- [Work to complete]
Return the listing below verbatim. Pictures do not belong in the copy.

-- Opening Marker --

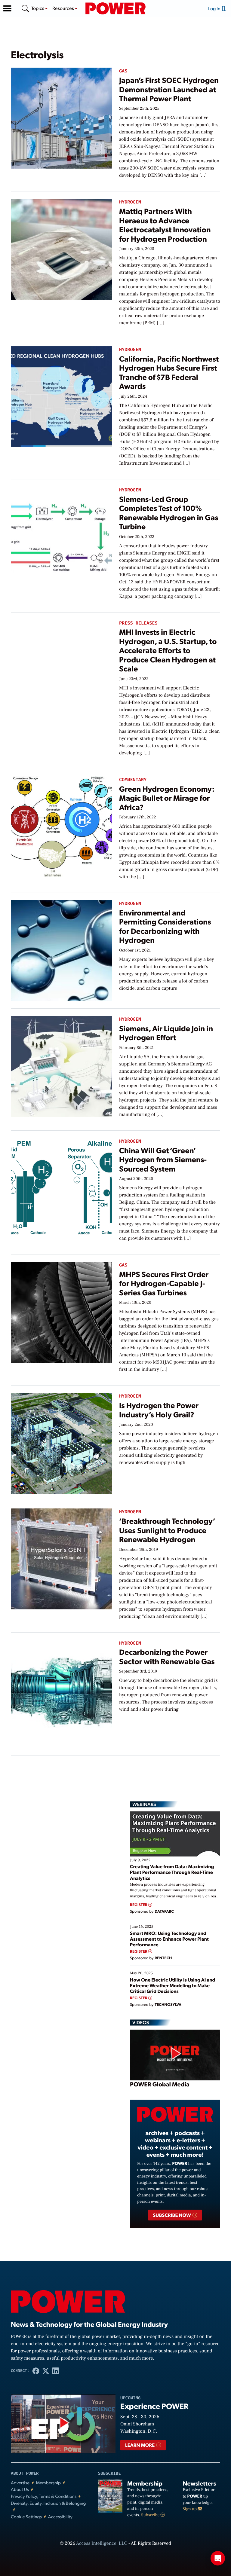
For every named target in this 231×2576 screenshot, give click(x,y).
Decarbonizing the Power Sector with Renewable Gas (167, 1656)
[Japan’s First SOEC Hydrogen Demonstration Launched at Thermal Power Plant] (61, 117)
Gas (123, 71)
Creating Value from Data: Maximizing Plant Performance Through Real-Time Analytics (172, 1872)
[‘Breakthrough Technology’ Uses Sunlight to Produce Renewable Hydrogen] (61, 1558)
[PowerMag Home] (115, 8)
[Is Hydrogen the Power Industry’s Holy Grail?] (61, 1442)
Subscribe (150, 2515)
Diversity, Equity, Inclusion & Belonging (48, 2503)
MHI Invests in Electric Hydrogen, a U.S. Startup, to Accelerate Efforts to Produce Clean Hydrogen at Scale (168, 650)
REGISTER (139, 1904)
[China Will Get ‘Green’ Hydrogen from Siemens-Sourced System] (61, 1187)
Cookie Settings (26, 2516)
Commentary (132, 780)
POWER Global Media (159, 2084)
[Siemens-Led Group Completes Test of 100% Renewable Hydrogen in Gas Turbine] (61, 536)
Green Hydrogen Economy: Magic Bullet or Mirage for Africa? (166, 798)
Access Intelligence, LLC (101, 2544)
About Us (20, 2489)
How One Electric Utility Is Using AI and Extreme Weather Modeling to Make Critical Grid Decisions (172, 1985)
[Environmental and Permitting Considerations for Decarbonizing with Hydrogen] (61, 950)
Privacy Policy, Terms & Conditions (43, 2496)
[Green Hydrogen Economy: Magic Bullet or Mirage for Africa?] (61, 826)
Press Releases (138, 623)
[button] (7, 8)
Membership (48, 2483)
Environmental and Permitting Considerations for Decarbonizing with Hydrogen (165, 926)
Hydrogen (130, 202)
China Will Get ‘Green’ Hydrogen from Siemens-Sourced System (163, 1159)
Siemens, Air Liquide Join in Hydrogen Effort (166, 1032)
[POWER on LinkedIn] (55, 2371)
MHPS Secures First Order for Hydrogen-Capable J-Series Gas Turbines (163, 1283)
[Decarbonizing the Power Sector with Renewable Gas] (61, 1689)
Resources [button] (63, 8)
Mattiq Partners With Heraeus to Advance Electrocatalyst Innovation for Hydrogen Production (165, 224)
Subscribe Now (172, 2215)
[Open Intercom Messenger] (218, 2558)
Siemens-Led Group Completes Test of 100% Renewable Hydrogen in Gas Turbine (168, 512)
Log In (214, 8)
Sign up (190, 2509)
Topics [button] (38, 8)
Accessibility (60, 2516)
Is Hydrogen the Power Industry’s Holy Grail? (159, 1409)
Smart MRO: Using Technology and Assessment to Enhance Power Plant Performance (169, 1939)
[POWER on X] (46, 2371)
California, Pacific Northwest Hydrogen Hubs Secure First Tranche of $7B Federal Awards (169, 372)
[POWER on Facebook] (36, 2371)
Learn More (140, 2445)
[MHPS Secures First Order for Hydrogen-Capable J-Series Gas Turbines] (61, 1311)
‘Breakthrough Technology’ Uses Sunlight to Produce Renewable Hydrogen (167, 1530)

-- Closing Marker --

- [Output of the exercise]
For every named target in this 231×2576 screenshot, give click(x,y).
Decarbonizing the Power Sector with Renewable Gas (167, 1656)
[Japan’s First SOEC Hydrogen Demonstration Launched at Thermal Power Plant] (61, 117)
Gas (123, 71)
Creating Value from Data: Maximizing Plant Performance Through Real-Time Analytics (172, 1872)
[‘Breakthrough Technology’ Uses Sunlight to Produce Renewable Hydrogen] (61, 1558)
[PowerMag Home] (115, 8)
[Is Hydrogen the Power Industry’s Holy Grail?] (61, 1442)
Subscribe (150, 2515)
Diversity, Equity, Inclusion & Belonging (48, 2503)
MHI Invests in Electric Hydrogen, a U.S. Startup, to Accelerate Efforts to Produce Clean Hydrogen at Scale (168, 650)
REGISTER (139, 1904)
[China Will Get ‘Green’ Hydrogen from Siemens-Sourced System] (61, 1187)
Cookie Settings (26, 2516)
Commentary (132, 780)
POWER Global Media (159, 2084)
[Siemens-Led Group Completes Test of 100% Renewable Hydrogen in Gas Turbine] (61, 536)
Green Hydrogen Economy: Magic Bullet or Mirage for Africa? (166, 798)
Access Intelligence, LLC (101, 2544)
About Us (20, 2489)
How One Electric Utility Is Using AI and Extreme Weather Modeling to Make Critical Grid Decisions (172, 1985)
[Environmental and Permitting Considerations for Decarbonizing with Hydrogen] (61, 950)
Privacy Policy, Terms & Conditions (43, 2496)
[Green Hydrogen Economy: Magic Bullet or Mirage for Africa?] (61, 826)
Press Releases (138, 623)
[button] (7, 8)
Membership (48, 2483)
Environmental and Permitting Considerations for Decarbonizing with Hydrogen (165, 926)
Hydrogen (130, 202)
China Will Get ‘Green’ Hydrogen from Siemens-Sourced System (163, 1159)
Siemens, Air Liquide Join in Hydrogen Effort (166, 1032)
[POWER on LinkedIn] (55, 2371)
MHPS Secures First Order for Hydrogen-Capable J-Series Gas Turbines (163, 1283)
[Decarbonizing the Power Sector with Renewable Gas] (61, 1689)
Resources [button] (63, 8)
Mattiq Partners With Heraeus to Advance Electrocatalyst Innovation for Hydrogen Production (165, 224)
Subscribe Now (172, 2215)
[Open Intercom Messenger] (218, 2558)
Siemens-Led Group Completes Test of 100% Renewable Hydrogen in Gas Turbine (168, 512)
Log In (214, 8)
Sign up (190, 2509)
Topics [button] (38, 8)
Accessibility (60, 2516)
Is Hydrogen the Power Industry’s Holy Grail? (159, 1409)
Smart MRO: Using Technology and Assessment to Enhance Power Plant Performance (169, 1939)
[POWER on X] (46, 2371)
California, Pacific Northwest Hydrogen Hubs Secure First Tranche of $7B Federal Awards (169, 372)
[POWER on Facebook] (36, 2371)
Learn More (140, 2445)
[MHPS Secures First Order for Hydrogen-Capable J-Series Gas Turbines] (61, 1311)
‘Breakthrough Technology’ Uses Sunlight to Produce Renewable Hydrogen (167, 1530)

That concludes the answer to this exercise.